The expected output is an exact copy of the lines from the one containing "959x767 pixels. At" to the final line below, minus any pictures.

* Material for this task *
=== Section Start ===
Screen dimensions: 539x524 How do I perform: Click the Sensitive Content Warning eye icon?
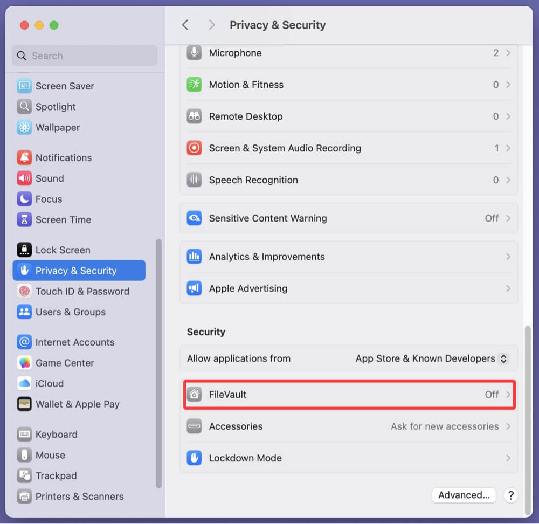(194, 218)
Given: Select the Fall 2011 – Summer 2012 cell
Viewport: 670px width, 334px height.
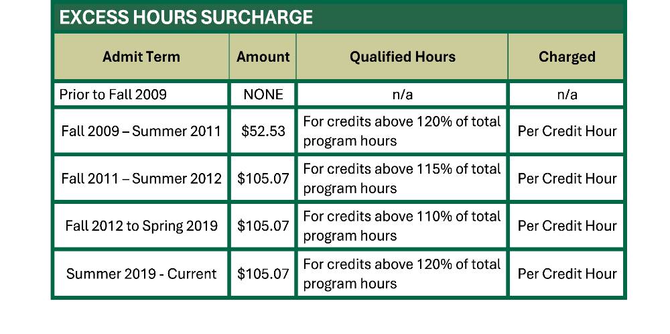Looking at the screenshot, I should pyautogui.click(x=141, y=178).
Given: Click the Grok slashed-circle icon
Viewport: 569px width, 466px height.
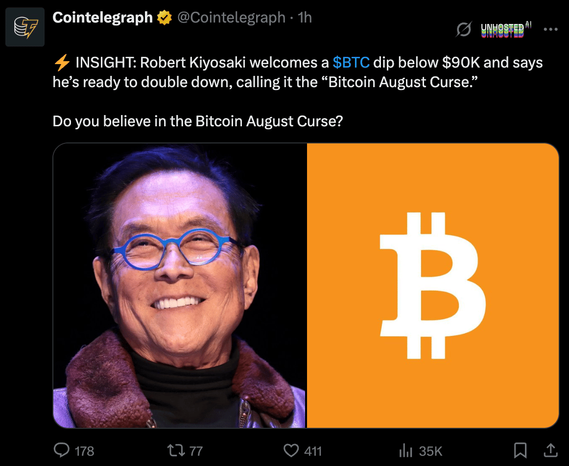Looking at the screenshot, I should pyautogui.click(x=464, y=29).
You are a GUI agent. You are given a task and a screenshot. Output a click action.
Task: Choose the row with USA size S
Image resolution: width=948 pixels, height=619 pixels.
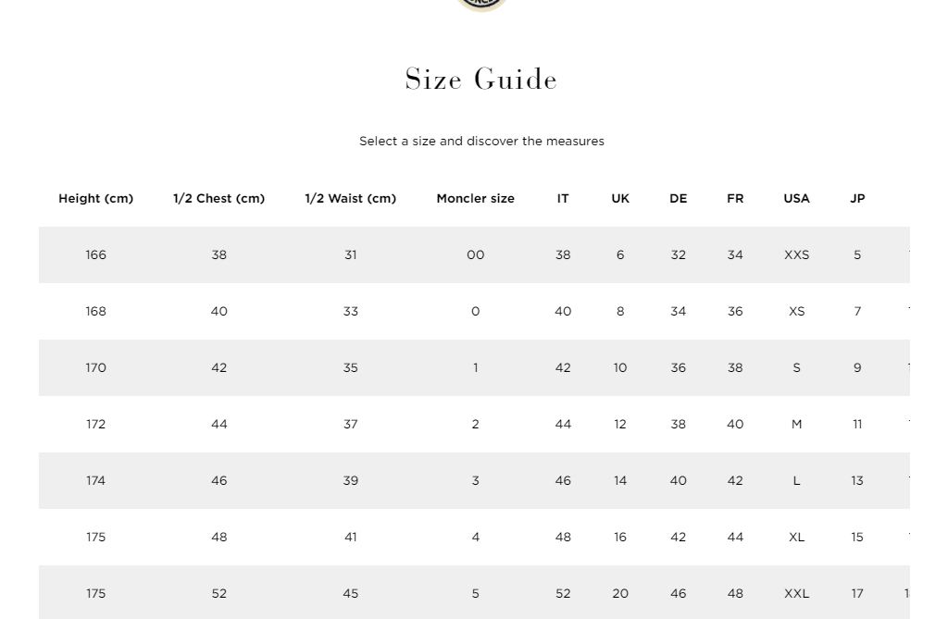796,368
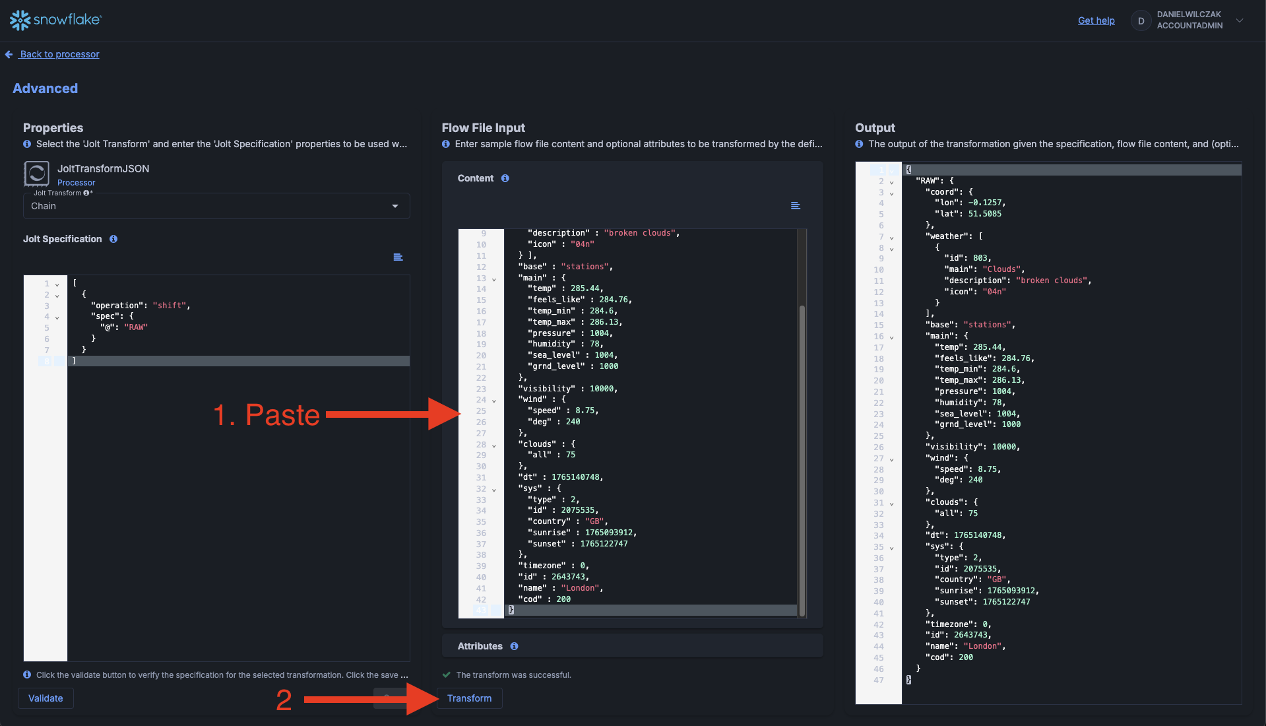Collapse the "sys" block in Output
Image resolution: width=1266 pixels, height=726 pixels.
pos(891,548)
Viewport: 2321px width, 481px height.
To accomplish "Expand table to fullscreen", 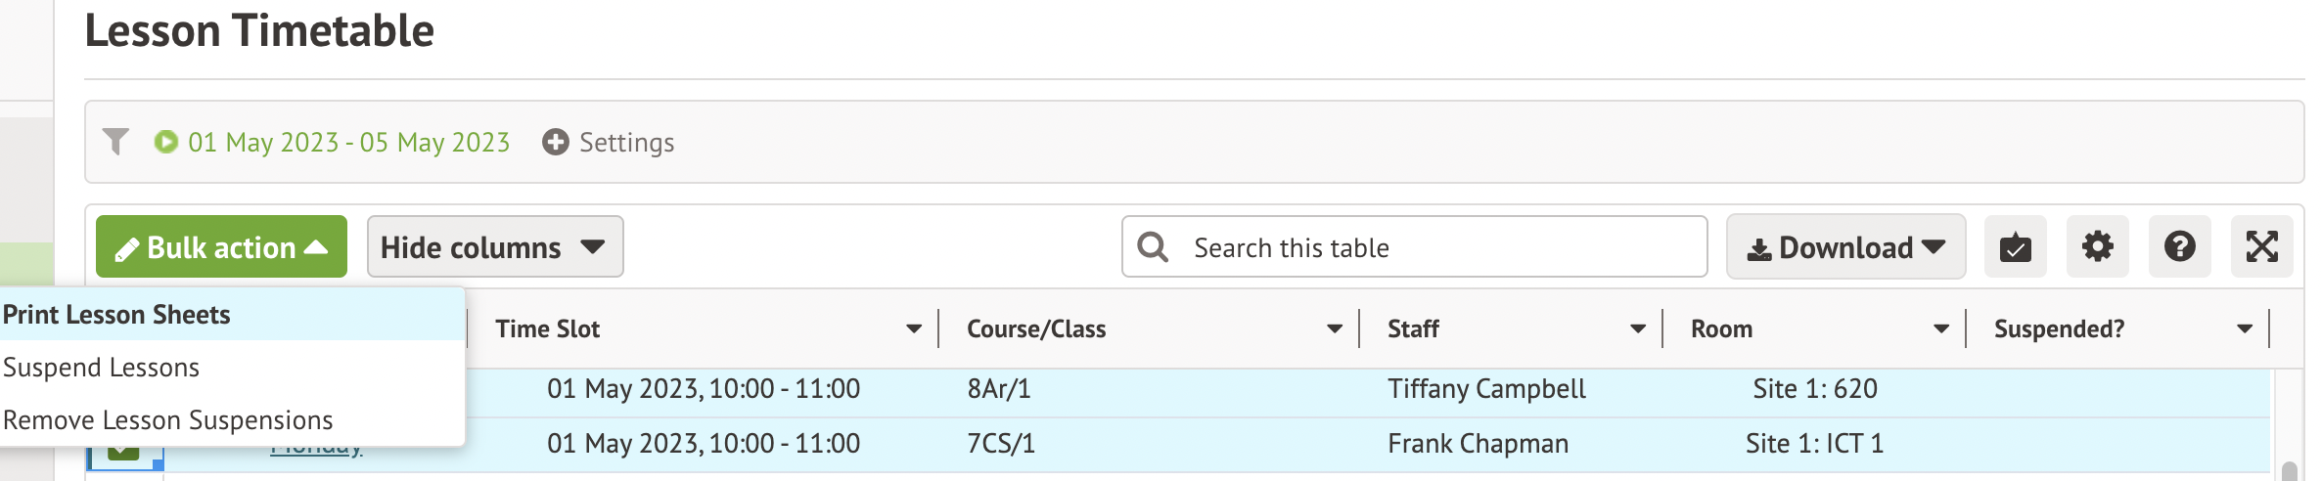I will click(2261, 247).
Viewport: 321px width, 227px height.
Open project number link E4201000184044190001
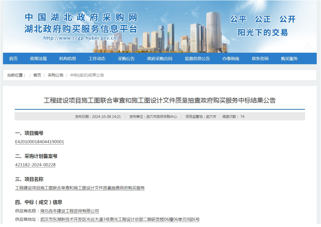click(39, 142)

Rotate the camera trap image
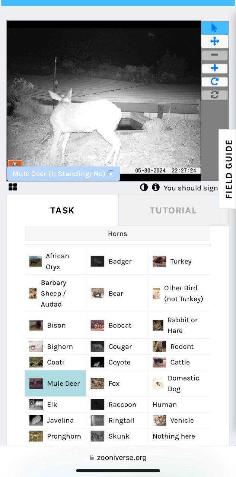pos(215,82)

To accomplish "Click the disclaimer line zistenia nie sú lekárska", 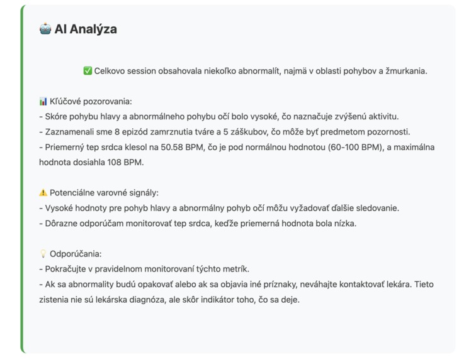I will [x=169, y=300].
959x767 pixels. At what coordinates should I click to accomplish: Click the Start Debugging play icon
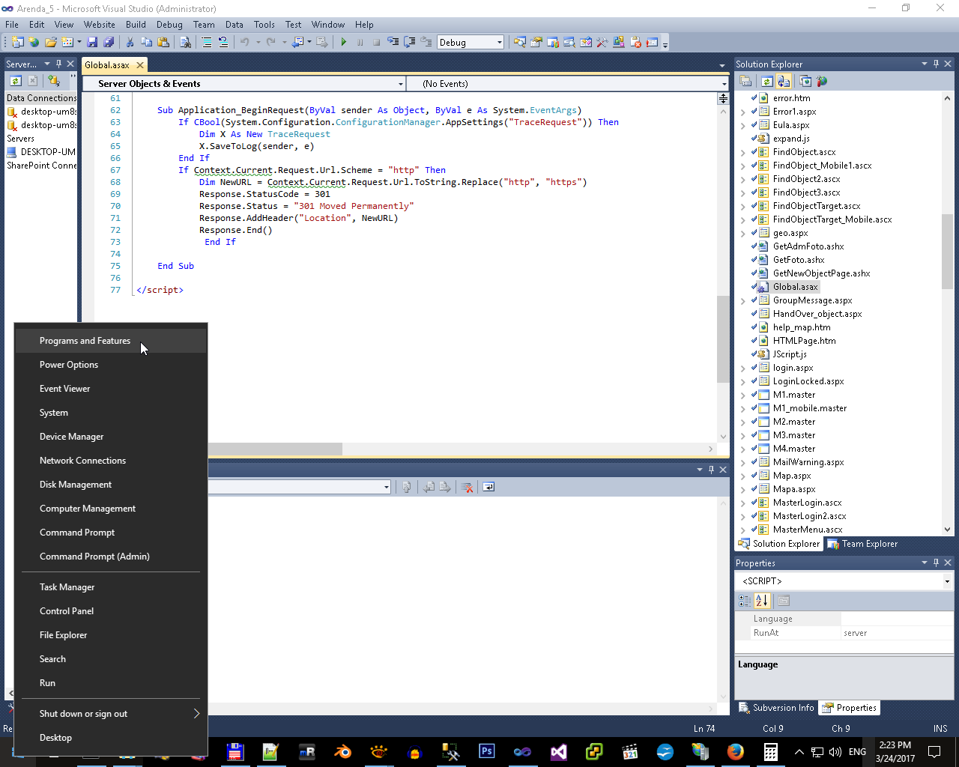click(344, 42)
=== Section End ===
* Task answer *
959x767 pixels. At what coordinates should I click to accomplish: Click the Start Debugging play icon
click(344, 42)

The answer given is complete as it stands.